▶ [DATA FOR ANALYSIS]
━━━━━━━━

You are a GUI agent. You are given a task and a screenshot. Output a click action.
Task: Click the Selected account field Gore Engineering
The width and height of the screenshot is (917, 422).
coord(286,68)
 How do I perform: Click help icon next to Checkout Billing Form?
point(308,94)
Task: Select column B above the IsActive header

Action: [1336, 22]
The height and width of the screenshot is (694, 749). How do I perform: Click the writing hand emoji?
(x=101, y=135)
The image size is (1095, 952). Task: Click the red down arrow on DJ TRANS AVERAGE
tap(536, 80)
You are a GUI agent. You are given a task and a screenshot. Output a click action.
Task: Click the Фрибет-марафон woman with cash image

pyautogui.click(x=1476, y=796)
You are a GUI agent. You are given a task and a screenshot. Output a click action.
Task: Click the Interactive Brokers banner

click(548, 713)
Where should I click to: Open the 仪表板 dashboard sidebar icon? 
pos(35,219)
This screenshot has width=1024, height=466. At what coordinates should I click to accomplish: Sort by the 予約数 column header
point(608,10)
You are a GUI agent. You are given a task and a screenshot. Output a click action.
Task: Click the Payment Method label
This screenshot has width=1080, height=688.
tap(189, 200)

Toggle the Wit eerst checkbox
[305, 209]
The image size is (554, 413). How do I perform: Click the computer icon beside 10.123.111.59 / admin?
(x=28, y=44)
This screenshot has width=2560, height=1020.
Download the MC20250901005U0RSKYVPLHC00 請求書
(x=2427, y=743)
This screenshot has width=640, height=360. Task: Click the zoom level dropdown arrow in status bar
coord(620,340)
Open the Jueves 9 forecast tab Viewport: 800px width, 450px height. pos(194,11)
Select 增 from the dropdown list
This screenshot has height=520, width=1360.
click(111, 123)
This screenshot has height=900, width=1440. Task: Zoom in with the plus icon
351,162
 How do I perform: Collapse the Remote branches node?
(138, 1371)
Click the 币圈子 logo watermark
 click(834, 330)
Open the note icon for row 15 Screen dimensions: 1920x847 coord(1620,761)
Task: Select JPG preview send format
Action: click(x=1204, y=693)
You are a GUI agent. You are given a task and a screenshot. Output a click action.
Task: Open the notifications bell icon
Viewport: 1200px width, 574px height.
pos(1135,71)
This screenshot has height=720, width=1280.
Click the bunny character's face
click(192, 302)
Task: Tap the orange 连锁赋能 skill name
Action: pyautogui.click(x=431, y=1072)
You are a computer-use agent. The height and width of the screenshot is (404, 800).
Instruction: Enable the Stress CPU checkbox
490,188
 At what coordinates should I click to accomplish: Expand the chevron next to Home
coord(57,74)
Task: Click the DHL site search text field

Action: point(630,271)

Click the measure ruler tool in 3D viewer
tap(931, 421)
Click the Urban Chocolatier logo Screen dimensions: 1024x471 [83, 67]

━━━━━━━━

▶ [ACTIVITY] Every entry above needs to be quoted exactly.

▶ [ANSWER BELOW]
You are a GUI agent. You are given a task and a screenshot. Output a click action.
Task: Click the Selected account field Gore Engineering
The width and height of the screenshot is (917, 422).
coord(286,68)
 How do I perform: Click help icon next to Checkout Billing Form?
point(308,94)
Task: Select column B above the IsActive header

Action: [1336, 22]
The height and width of the screenshot is (694, 749). How do I perform: Click the writing hand emoji?
(x=101, y=135)
The image size is (1095, 952). Task: Click the red down arrow on DJ TRANS AVERAGE
tap(536, 80)
You are a GUI agent. You are given a task and a screenshot. Output a click action.
Task: Click the Фрибет-марафон woman with cash image

pyautogui.click(x=1476, y=796)
You are a GUI agent. You are given a task and a screenshot. Output a click action.
Task: Click the Interactive Brokers banner

click(548, 713)
Where should I click to: Open the 仪表板 dashboard sidebar icon? 
pos(35,219)
This screenshot has width=1024, height=466. At what coordinates should I click to accomplish: Sort by the 予約数 column header
point(608,10)
You are a GUI agent. You are given a task and a screenshot. Output a click action.
Task: Click the Payment Method label
This screenshot has width=1080, height=688.
tap(189, 200)

Toggle the Wit eerst checkbox
[305, 209]
The image size is (554, 413). How do I perform: Click the computer icon beside 10.123.111.59 / admin?
(x=28, y=44)
This screenshot has width=2560, height=1020.
Download the MC20250901005U0RSKYVPLHC00 請求書
(x=2427, y=743)
This screenshot has width=640, height=360. Task: Click the zoom level dropdown arrow in status bar
coord(620,340)
Open the Jueves 9 forecast tab Viewport: 800px width, 450px height. pos(194,11)
Select 增 from the dropdown list
This screenshot has height=520, width=1360.
click(111, 123)
This screenshot has height=900, width=1440. Task: Zoom in with the plus icon
351,162
 How do I perform: Collapse the Remote branches node?
(138, 1371)
Click the 币圈子 logo watermark
 click(834, 330)
Open the note icon for row 15 Screen dimensions: 1920x847 coord(1620,761)
Task: Select JPG preview send format
Action: click(x=1204, y=693)
You are a GUI agent. You are given a task and a screenshot. Output a click action.
Task: Open the notifications bell icon
Viewport: 1200px width, 574px height.
pos(1135,71)
This screenshot has height=720, width=1280.
Click the bunny character's face
click(192, 302)
Task: Tap the orange 连锁赋能 skill name
Action: pyautogui.click(x=431, y=1072)
You are a computer-use agent. The height and width of the screenshot is (404, 800).
Instruction: Enable the Stress CPU checkbox
490,188
 At what coordinates should I click to accomplish: Expand the chevron next to Home
coord(57,74)
Task: Click the DHL site search text field

Action: point(630,271)

Click the measure ruler tool in 3D viewer
tap(931, 421)
Click the Urban Chocolatier logo Screen dimensions: 1024x471 [83, 67]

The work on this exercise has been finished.